Peter’s fall was not instantaneous, but gradual. Self-confidence led him to the belief that he was saved, and step after step was taken in the downward path, until he could deny his Master. Never can we safely put confidence in self or feel, this side of heaven, that we are secure against temptation. Those who accept the Saviour, however sincere their conversion, should never be taught to say or to feel that they are saved. This is misleading. Every one should be taught to cherish hope and faith; but even when we give ourselves to Christ and know that He accepts us, we are not beyond the reach of temptation…. Only he who endures the trial will receive the crown of life (James 1:12).
Those who accept Christ, and in their first confidence say, I am saved, are in danger of trusting to themselves…. We are admonished, “Let him that thinketh he standeth take heed lest he fall” (1 Corinthians 10:12). Our only safety is in constant distrust of self, and dependence on Christ.
There are many who profess Christ, but who never become mature Christians. They admit that man is fallen, that his faculties are weakened, that he is unfitted for moral achievement, but they say that Christ has borne all the burden, all the suffering, all the self-denial, and they are willing to let Him bear it. They say that there is nothing for them to do but to believe; but Christ said, “If any man will come after me, let him deny himself, and take up his cross, and follow me” (Matthew 16:24)….

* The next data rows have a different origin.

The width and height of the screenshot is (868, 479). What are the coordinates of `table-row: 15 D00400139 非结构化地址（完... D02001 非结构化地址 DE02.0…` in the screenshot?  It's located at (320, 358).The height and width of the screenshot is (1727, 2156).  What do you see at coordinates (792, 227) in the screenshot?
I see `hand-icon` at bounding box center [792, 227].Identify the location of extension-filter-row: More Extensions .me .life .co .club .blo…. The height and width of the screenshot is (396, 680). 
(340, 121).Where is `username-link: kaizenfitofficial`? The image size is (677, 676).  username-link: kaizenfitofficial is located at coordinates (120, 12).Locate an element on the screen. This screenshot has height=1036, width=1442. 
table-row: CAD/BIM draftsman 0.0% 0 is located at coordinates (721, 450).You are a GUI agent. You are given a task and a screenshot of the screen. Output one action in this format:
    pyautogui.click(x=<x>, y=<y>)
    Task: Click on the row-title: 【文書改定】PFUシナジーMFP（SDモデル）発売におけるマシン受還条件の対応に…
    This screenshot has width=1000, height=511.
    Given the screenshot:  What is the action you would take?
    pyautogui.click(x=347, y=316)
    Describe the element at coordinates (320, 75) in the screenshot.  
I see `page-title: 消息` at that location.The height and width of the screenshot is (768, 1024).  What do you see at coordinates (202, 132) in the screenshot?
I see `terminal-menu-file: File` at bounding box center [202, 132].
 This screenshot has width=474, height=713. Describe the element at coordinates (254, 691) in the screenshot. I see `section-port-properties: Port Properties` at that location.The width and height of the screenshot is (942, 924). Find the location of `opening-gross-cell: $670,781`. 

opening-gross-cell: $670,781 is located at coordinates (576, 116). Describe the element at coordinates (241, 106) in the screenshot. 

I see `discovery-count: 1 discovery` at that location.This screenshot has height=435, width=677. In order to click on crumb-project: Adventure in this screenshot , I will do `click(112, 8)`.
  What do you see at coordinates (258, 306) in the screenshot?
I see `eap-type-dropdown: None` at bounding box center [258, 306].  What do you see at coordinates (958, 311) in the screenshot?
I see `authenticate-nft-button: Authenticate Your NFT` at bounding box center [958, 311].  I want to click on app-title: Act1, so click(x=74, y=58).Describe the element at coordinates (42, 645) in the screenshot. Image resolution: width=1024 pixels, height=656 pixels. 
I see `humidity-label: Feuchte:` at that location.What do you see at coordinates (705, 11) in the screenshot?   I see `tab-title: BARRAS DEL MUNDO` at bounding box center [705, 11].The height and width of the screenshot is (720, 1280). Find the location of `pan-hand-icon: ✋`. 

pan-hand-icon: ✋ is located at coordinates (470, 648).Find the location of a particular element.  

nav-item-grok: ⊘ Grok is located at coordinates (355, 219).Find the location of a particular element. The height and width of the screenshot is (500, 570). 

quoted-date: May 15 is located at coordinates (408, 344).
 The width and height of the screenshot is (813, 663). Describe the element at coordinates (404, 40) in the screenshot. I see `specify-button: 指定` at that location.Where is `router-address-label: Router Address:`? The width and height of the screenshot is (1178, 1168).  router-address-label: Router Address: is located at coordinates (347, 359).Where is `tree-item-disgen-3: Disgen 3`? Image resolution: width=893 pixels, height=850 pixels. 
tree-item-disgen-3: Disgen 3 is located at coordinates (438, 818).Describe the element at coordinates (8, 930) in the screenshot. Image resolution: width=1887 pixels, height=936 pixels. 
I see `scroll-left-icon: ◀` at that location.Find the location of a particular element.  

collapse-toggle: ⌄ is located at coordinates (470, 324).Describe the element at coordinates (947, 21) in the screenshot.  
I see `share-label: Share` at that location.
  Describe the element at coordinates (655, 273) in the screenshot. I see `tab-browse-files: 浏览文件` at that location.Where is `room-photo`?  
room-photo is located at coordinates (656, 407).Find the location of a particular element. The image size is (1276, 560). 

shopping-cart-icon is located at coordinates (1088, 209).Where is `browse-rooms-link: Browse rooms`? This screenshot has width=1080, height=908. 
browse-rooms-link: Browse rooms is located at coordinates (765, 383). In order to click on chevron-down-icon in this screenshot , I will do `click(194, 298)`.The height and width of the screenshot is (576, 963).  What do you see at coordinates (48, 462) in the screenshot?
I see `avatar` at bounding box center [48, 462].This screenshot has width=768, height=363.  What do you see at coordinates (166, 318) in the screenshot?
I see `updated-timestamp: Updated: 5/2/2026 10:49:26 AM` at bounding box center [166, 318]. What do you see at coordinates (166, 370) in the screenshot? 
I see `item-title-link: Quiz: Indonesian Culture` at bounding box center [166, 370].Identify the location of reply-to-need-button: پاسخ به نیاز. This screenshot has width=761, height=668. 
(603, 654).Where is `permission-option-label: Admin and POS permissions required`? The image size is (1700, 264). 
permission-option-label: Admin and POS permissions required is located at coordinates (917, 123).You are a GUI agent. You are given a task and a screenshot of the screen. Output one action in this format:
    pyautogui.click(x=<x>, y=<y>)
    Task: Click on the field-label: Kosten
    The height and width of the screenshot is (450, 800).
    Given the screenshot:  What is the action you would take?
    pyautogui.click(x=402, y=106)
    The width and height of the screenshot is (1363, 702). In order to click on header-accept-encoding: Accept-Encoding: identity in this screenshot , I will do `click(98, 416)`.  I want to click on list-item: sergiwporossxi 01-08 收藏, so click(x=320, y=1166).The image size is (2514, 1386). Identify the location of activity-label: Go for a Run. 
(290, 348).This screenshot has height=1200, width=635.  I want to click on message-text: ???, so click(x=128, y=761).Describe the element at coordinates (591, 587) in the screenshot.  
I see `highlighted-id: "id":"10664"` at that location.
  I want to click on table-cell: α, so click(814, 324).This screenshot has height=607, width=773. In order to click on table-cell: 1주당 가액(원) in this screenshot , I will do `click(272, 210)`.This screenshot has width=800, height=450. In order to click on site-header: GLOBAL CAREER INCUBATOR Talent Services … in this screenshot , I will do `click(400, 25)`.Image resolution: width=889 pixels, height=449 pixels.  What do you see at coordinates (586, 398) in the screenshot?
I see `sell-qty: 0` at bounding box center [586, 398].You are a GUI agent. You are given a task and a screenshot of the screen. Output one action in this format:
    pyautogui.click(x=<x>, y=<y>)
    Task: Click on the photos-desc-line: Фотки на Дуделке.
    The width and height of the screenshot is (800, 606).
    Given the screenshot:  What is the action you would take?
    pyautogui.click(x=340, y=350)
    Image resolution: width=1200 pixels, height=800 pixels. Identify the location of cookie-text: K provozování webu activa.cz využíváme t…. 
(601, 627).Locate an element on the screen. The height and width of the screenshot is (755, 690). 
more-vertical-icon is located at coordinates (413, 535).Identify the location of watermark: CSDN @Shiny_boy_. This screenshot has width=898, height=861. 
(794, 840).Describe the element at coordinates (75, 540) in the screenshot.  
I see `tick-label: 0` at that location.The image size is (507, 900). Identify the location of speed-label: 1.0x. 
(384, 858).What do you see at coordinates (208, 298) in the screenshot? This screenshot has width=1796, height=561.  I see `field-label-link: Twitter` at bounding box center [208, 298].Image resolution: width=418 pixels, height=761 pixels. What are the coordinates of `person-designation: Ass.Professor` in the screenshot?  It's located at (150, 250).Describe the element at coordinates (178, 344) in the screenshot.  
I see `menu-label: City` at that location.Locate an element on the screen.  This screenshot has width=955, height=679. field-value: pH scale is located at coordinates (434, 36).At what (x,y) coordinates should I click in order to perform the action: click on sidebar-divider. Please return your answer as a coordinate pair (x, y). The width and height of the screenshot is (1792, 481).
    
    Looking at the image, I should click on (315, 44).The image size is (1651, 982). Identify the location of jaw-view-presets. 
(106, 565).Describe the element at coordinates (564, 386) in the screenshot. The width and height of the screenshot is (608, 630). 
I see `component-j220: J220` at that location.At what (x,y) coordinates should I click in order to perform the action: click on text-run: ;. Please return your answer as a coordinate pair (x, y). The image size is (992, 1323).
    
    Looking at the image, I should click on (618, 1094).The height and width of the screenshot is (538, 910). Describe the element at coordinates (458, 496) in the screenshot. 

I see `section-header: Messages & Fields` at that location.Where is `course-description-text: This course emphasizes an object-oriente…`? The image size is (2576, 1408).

We are never to rest in a satisfied condition, and cease to make advancement, saying, “I am saved.” When this idea is entertained, the motives for watchfulness, for prayer, for earnest endeavor to press onward to higher attainments, cease to exist. No sanctified tongue will be found uttering these words till Christ shall come, and we enter in through the gates into the city of God. Then, with the utmost propriety, we may give glory to God and to the Lamb for eternal deliverance.